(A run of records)
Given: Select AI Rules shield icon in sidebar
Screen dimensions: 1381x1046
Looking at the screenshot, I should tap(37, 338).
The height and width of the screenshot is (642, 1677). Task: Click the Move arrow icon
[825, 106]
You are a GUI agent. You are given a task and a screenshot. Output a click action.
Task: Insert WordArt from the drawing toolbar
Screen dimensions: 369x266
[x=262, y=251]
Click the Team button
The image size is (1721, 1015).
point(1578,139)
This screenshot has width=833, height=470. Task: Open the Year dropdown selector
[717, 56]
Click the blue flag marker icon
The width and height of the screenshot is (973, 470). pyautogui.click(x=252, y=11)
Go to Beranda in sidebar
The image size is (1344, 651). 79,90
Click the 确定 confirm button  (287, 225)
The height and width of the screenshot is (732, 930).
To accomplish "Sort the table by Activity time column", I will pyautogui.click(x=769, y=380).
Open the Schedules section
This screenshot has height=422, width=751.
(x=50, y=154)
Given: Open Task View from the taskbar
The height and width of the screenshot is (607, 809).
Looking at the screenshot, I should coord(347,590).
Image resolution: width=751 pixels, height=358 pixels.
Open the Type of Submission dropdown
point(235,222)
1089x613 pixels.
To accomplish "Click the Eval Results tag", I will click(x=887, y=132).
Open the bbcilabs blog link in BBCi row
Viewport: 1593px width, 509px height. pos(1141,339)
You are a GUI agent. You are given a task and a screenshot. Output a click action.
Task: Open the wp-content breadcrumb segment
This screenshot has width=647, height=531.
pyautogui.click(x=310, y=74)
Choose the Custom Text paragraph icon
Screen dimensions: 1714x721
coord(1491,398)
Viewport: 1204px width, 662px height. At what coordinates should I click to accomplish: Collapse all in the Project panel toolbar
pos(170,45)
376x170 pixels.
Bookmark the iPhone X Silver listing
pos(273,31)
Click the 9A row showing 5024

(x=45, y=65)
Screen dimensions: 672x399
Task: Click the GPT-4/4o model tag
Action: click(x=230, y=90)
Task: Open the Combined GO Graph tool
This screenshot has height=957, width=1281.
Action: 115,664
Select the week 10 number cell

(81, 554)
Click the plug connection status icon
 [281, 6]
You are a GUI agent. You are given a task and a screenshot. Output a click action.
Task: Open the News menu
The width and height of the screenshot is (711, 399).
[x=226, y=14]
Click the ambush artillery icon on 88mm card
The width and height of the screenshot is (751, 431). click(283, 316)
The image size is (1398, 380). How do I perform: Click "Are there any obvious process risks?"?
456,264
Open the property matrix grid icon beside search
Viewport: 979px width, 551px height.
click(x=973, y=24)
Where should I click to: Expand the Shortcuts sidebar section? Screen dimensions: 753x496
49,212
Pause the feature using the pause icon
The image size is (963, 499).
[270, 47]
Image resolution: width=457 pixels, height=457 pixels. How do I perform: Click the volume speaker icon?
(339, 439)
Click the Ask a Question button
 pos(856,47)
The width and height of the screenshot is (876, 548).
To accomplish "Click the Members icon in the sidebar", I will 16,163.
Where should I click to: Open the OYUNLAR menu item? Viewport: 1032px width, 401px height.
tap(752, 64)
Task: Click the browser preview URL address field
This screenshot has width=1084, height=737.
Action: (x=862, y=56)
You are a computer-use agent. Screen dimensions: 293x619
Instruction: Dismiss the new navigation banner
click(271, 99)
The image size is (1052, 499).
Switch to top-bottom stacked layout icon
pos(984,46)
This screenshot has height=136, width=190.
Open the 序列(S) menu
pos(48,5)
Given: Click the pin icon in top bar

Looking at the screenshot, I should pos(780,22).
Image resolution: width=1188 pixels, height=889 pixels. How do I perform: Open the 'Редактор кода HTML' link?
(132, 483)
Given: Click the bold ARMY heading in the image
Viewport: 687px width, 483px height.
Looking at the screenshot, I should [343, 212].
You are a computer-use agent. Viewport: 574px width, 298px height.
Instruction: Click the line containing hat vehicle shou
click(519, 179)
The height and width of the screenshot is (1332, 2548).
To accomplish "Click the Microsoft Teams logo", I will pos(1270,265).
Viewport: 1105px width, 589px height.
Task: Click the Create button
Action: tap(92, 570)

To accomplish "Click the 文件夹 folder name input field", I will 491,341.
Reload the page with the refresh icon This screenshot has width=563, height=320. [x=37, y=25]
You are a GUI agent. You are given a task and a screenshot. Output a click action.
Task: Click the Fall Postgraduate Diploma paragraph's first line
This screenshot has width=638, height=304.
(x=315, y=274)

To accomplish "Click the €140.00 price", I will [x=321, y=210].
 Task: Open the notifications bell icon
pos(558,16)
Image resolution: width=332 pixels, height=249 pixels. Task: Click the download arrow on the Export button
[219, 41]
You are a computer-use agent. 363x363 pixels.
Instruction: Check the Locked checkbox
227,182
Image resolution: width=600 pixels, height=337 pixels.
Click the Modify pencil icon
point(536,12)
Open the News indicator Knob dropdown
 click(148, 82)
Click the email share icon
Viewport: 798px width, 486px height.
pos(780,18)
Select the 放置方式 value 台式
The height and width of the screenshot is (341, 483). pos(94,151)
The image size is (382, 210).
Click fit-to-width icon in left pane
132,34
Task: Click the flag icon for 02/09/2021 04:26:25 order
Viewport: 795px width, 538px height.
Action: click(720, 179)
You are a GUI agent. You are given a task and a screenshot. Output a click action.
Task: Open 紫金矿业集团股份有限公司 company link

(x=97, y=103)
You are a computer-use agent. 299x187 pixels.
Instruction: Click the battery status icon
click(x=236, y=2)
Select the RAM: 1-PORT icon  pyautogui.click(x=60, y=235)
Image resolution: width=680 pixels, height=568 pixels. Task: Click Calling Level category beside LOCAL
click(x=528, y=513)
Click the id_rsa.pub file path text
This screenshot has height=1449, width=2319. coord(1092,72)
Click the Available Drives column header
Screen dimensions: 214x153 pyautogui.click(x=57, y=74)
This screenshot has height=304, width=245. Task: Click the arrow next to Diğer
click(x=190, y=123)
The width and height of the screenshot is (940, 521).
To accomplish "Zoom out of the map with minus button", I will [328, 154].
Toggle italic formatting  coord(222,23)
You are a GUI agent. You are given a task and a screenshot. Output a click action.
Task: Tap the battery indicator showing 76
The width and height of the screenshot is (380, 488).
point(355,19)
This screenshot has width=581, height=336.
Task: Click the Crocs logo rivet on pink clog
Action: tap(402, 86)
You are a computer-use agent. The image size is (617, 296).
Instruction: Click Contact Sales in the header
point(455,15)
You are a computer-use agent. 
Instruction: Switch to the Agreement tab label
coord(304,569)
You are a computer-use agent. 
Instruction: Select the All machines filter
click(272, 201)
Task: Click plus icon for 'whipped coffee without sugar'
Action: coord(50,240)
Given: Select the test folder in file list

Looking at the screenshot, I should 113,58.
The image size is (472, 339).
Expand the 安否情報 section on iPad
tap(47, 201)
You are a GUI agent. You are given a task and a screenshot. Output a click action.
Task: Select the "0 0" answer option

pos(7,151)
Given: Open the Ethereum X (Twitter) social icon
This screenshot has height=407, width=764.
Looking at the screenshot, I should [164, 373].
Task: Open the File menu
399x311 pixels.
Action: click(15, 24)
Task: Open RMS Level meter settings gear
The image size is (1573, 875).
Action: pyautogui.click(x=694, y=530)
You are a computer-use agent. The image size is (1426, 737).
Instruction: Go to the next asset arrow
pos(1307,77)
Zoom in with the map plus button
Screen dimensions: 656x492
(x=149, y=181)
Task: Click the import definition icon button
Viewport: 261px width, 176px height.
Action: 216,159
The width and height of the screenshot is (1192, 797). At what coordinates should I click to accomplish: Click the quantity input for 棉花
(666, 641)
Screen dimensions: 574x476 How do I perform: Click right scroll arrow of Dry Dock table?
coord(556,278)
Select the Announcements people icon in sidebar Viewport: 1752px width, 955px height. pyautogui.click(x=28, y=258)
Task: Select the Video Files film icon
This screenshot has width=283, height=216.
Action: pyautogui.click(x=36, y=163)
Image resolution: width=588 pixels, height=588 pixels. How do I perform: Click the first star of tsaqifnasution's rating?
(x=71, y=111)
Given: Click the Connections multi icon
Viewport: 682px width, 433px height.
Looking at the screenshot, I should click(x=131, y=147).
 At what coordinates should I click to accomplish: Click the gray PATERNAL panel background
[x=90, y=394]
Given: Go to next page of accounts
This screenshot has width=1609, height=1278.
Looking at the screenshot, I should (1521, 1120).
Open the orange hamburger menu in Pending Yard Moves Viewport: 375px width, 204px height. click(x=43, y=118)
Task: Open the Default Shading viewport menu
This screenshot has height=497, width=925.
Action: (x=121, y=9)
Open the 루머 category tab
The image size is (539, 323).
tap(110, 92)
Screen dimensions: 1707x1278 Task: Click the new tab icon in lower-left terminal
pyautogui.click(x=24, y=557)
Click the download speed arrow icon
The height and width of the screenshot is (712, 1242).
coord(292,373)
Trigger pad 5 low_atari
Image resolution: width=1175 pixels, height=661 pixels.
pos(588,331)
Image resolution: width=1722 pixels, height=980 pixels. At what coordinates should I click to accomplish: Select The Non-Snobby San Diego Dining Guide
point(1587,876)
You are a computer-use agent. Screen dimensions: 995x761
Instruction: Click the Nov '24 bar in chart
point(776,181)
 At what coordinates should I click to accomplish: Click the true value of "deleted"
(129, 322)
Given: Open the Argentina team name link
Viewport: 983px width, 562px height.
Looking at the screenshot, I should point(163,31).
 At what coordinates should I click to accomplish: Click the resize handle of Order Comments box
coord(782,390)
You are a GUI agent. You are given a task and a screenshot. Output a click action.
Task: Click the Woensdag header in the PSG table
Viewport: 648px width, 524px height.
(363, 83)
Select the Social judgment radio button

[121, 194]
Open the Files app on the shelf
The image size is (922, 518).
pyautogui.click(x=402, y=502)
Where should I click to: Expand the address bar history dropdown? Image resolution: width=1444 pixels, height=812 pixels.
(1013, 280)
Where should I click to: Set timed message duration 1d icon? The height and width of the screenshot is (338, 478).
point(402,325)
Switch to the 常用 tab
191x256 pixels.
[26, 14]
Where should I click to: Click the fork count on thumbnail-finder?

◆ **GIVEN TASK**
Rewrite the records from the line with "Where should I click to: Expand the Shortcuts" to the line with "Looking at the screenshot, I should [343, 212].", swapping every "sidebar" for "side panel" and leaving everything else as it is.

◆ **FULL RESPONSE**
Where should I click to: Expand the Shortcuts side panel section? Screen dimensions: 753x496
49,212
Pause the feature using the pause icon
The image size is (963, 499).
[270, 47]
Image resolution: width=457 pixels, height=457 pixels. How do I perform: Click the volume speaker icon?
(339, 439)
Click the Ask a Question button
 pos(856,47)
The width and height of the screenshot is (876, 548).
To accomplish "Click the Members icon in the side panel", I will 16,163.
Where should I click to: Open the OYUNLAR menu item? Viewport: 1032px width, 401px height.
tap(752, 64)
Task: Click the browser preview URL address field
This screenshot has width=1084, height=737.
Action: (x=862, y=56)
You are a computer-use agent. Screen dimensions: 293x619
Instruction: Dismiss the new navigation banner
click(271, 99)
The image size is (1052, 499).
Switch to top-bottom stacked layout icon
pos(984,46)
This screenshot has height=136, width=190.
Open the 序列(S) menu
pos(48,5)
Given: Click the pin icon in top bar

Looking at the screenshot, I should pos(780,22).
Image resolution: width=1188 pixels, height=889 pixels. How do I perform: Open the 'Редактор кода HTML' link?
(132, 483)
Given: Click the bold ARMY heading in the image
Viewport: 687px width, 483px height.
Looking at the screenshot, I should [343, 212].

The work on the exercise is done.